● **EXERCISE DIRECTIONS**:
Copy everything from the start of the material down to the line containing "(518, 1367)", substituting "Restart" for "Reboot" and leaving all else unchanged.

■ ■ ■ ■

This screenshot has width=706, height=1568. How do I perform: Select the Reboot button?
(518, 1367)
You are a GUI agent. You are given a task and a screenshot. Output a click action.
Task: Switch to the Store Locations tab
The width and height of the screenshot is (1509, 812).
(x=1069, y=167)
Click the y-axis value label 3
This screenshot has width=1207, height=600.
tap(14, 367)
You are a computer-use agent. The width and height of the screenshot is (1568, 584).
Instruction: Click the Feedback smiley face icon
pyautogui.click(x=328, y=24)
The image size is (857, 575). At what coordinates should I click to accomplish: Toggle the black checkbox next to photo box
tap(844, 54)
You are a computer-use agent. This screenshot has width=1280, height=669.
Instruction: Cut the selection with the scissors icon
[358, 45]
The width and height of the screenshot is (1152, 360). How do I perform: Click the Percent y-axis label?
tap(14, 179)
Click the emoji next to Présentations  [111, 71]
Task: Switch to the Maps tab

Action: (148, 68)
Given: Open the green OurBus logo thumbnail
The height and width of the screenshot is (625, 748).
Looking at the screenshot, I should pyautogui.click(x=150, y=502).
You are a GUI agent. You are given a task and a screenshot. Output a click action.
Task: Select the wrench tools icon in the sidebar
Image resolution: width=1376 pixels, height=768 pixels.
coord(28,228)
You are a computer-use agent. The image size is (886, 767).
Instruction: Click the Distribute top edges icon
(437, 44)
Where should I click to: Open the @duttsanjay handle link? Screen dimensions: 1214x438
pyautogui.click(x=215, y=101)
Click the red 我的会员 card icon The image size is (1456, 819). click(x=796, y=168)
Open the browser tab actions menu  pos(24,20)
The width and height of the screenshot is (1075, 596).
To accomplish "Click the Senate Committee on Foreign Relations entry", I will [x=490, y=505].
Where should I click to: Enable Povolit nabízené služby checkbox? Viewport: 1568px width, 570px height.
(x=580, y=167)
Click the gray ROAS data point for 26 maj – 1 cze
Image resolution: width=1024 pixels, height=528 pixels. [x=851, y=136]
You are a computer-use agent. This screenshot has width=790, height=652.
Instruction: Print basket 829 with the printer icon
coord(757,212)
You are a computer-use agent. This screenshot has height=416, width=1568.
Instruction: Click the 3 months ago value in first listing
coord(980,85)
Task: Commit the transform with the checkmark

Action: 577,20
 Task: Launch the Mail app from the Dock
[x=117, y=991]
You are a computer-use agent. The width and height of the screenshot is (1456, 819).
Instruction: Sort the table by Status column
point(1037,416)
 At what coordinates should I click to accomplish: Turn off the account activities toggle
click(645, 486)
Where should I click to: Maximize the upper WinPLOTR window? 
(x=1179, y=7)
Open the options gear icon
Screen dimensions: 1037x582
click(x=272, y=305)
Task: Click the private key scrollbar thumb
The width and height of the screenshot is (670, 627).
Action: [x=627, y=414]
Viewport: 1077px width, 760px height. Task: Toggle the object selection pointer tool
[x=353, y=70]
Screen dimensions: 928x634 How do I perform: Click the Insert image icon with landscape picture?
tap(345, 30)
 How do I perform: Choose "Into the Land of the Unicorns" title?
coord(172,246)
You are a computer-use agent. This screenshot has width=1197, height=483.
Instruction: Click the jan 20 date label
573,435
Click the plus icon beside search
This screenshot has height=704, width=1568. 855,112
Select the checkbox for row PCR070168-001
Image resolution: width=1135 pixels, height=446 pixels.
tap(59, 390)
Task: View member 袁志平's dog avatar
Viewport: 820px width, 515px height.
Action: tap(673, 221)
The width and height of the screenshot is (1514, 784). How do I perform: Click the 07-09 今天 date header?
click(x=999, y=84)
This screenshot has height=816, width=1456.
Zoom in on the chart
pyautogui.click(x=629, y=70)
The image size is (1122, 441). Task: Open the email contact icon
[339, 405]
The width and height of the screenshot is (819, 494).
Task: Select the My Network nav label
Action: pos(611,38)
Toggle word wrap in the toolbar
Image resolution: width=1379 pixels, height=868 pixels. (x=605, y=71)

■ ■ ■ ■

● **EXERCISE ANSWER**:
This screenshot has width=706, height=1568. How do I perform: Select the Restart button?
(518, 1367)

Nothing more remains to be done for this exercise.